• YOUR ASSIGNMENT: Please write out exactly the lines from the one with "The image size is (1024, 702)." through the end of the data below, both ends included, and omit any pictures.

• Collected data entries:

......

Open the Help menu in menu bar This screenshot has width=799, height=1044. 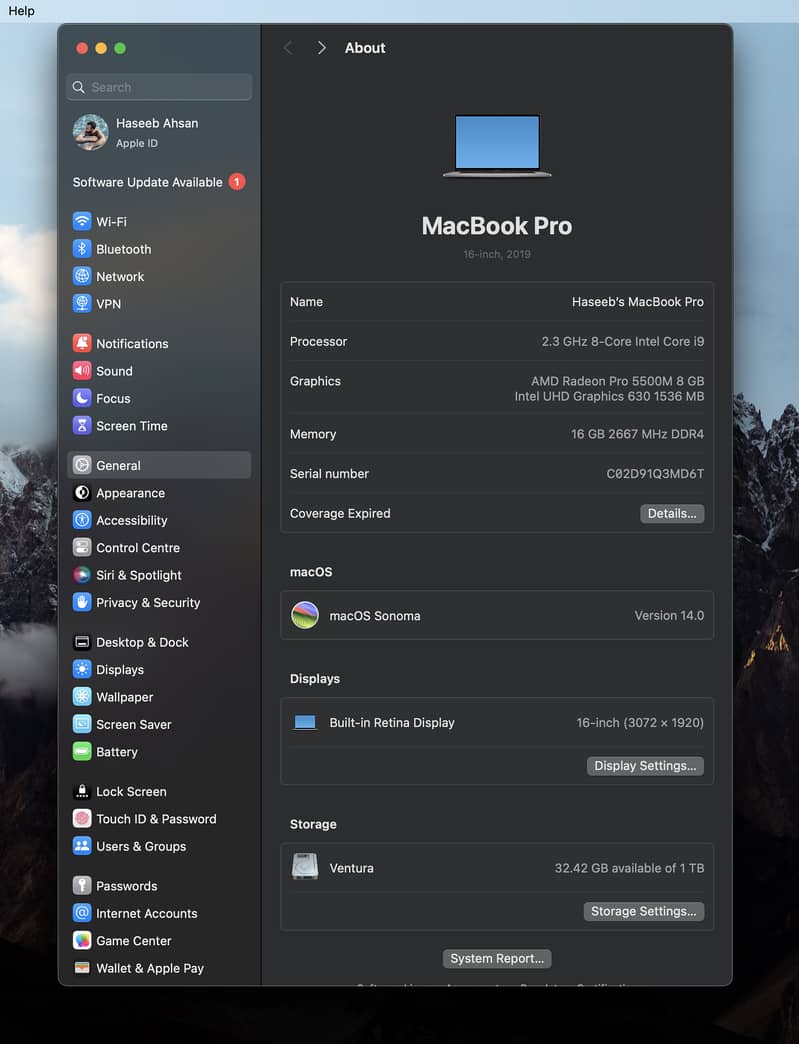tap(21, 11)
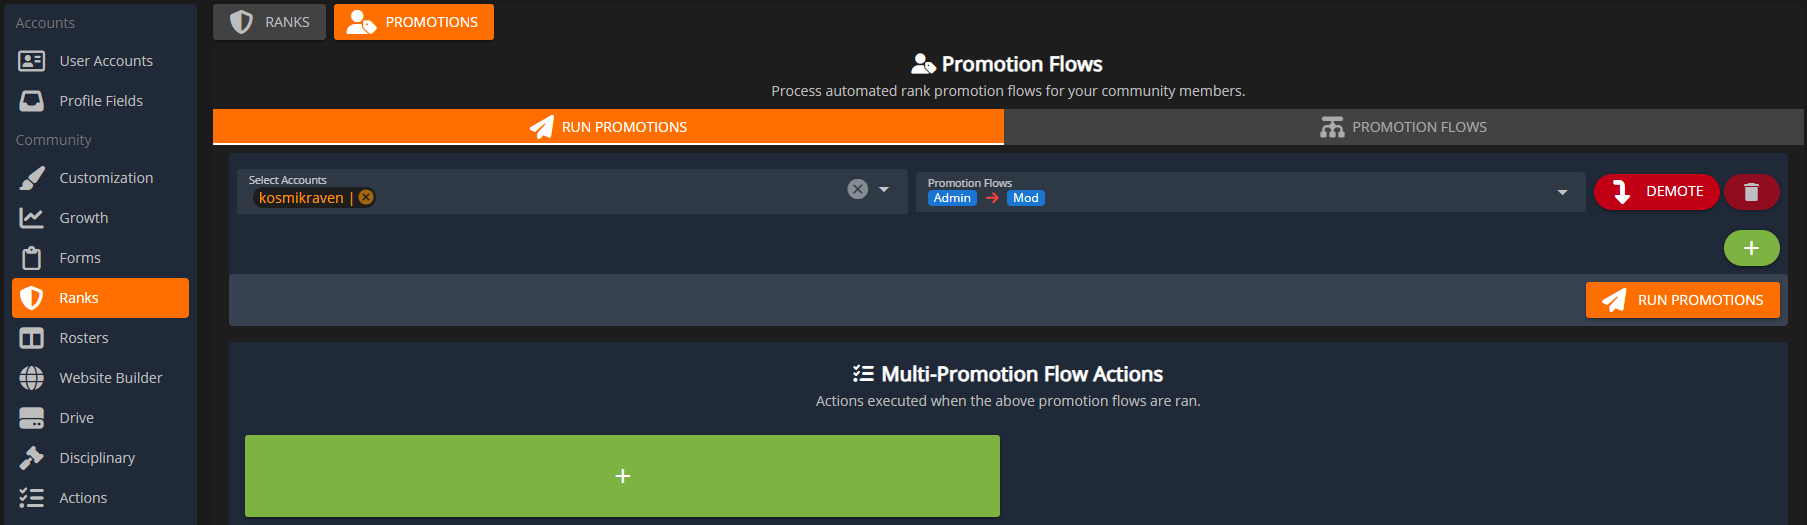Switch to the Ranks tab
1807x525 pixels.
(x=269, y=22)
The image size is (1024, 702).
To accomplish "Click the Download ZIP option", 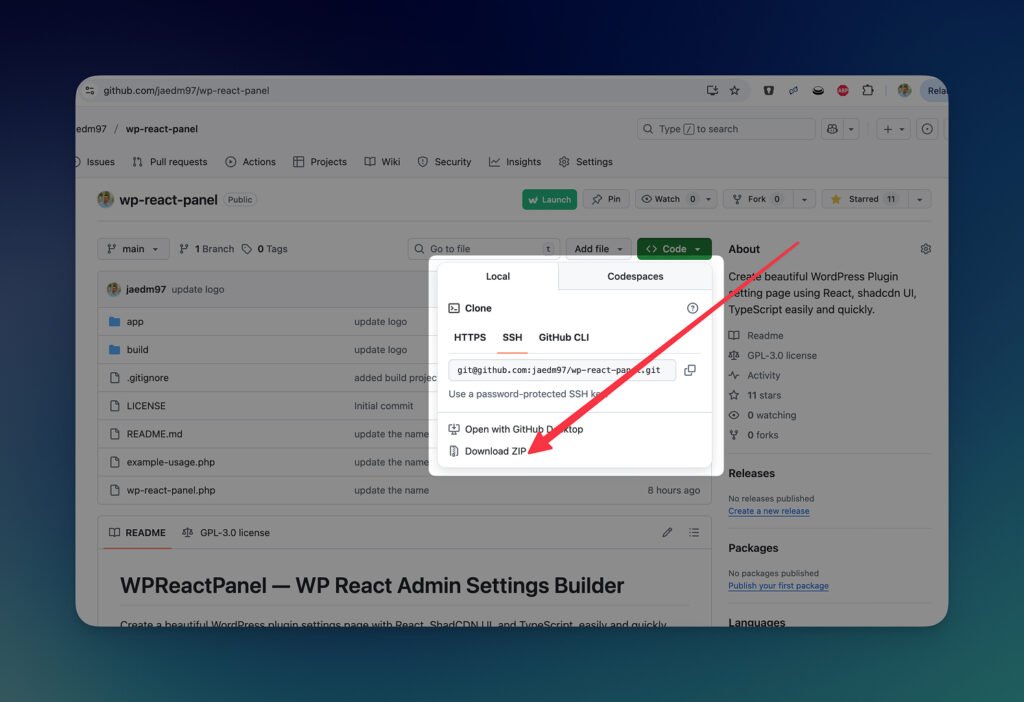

......

• YOUR SOLUTION:
The image size is (1024, 702).
To accomplish "Click the Download ZIP option", 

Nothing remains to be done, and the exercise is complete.